*Selection:*

----

Ok, I guess I misunderstood. I see what you are saying, but I think the
volume of NOS to normal air is rather small at WOT. But thinking about
it, as insignificant as it may or may not be, what you are talking about
can't hurt. I'm going to be a man and simply state that I don't know.
That's right, I don't know. ;-)
Most nitrous systems have enrichment systems also? Seems like they
would need it, just like turbo or blown. Maybe its the ones that don't
have enrichment or bigger injectors or something, and burn lean, that
end up doing the most damage when pushed too hard?
Marty
"Steven T. Ekstrand" wrote:
>
> I said Nitrous was air in a sense. I never called nitrous fuel, I referred
> to nitrous AND the added fuel. ????

----

Text and item location entries:
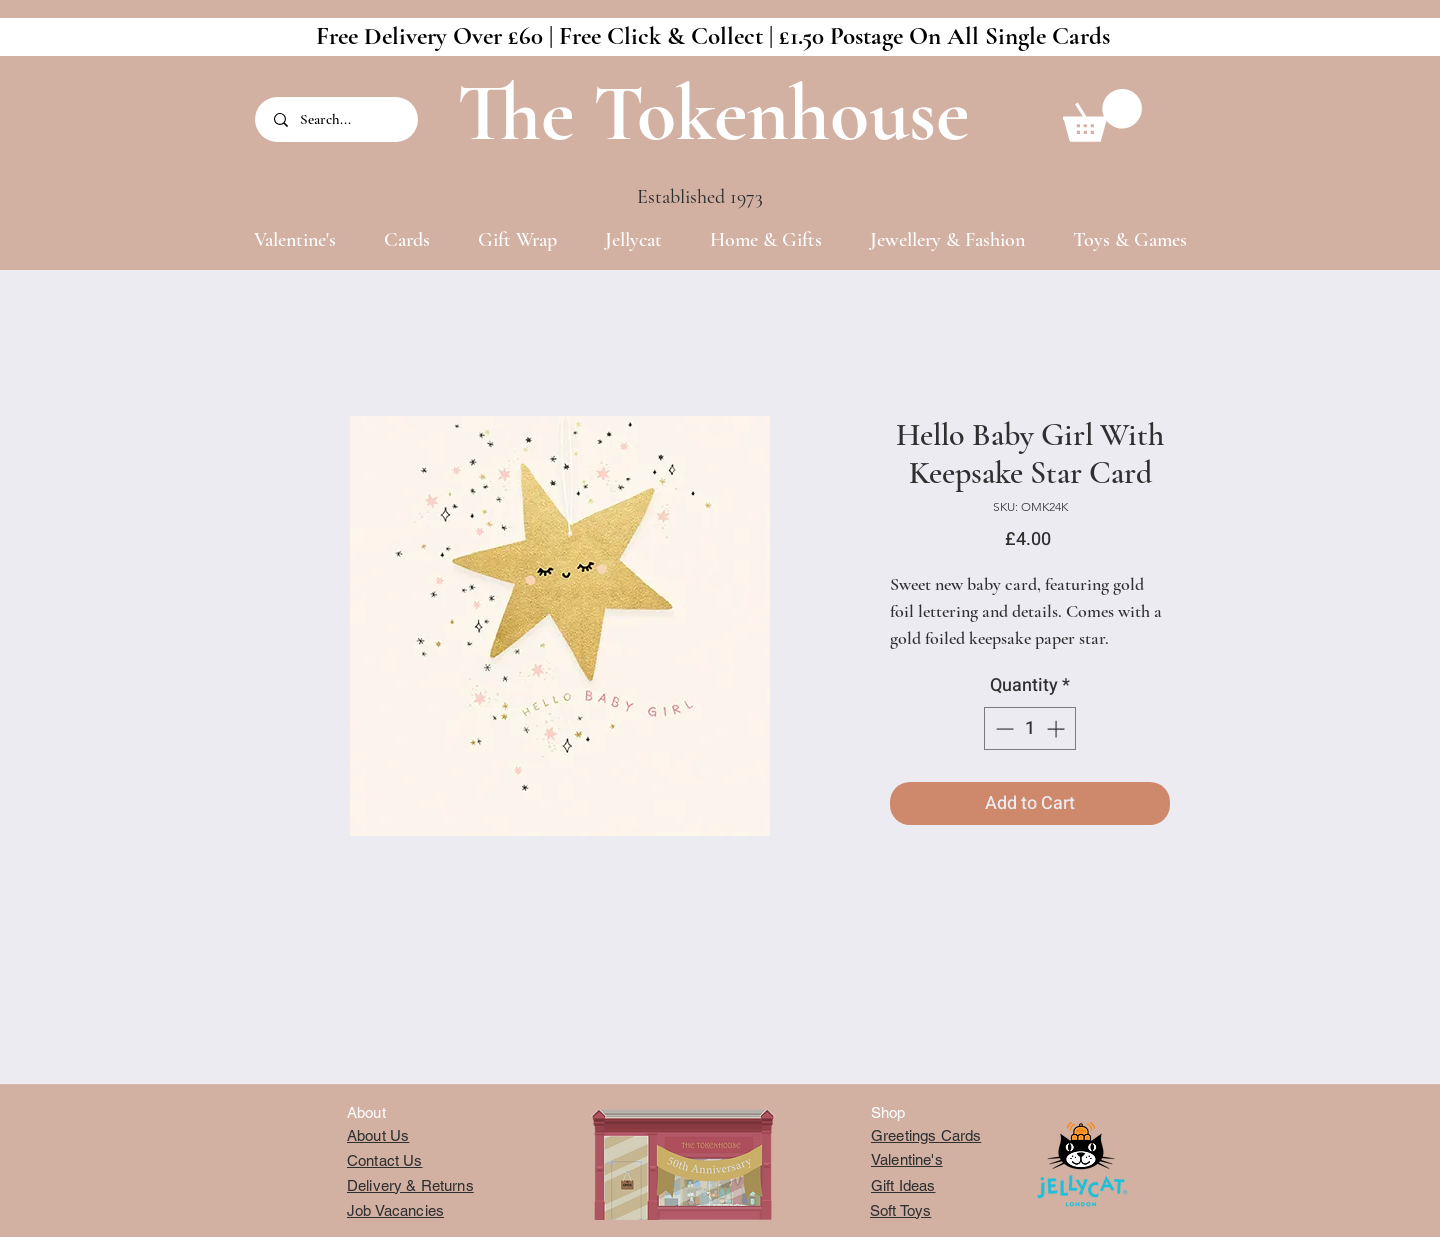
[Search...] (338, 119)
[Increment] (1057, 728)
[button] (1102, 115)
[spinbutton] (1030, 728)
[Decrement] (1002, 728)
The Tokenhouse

----

*What this exercise asks:*
1 - In the post about nitrous, how large does the writer think the volume of NOS is compared with normal air at WOT?
2 - Continue the post about nitrous from where it stops.
The records are not needed for this.

*Solved problems:*
1 - Rather small.

2 -
> But it has volume which replaces the normal air that could otherwise get
> through the TB AND in a simple nitrous system the additional fuel jet is
> adjacent to the nitrous jet so fuel and nitrous are being sucked through a
> TB which was designed to only flow air. Maybe the temp drop effect can
> make up for that, I don't know.
>
> On the setup I saw dyno'd with nitrous and fuel jets placed right about the
> TB, the volume of fuel and nitrous released was amazing to see. My first
> thought was that TB which was already too small was now really being
> overtaxed. Maybe not? That was just my visual impression.
>
> -STE
>
> | Nitrous isn't 'fuel', it's 'AIR'. No carbons or hydrogens. Think about
> | it: one nitrogen and two oxygens. It like a super charger in that it
> | supplies more air burnable air. Its up to your fuel system to match
> | that with fuel for combustion. It should be upstream of the TB.
> |
> | Am I wrong here?
> |
> | Marty
> |
> |
> | "Steven T. Ekstrand" wrote:
> | >
> | > | Most Nitrous installations recommend about 6 inches ahead of the TB.
> | > | Purpose for this is to give the nitrous and fuel time to mix evenly
> | > before
> | > | hitting the intake & TB. That gives each cylinder an equal charge.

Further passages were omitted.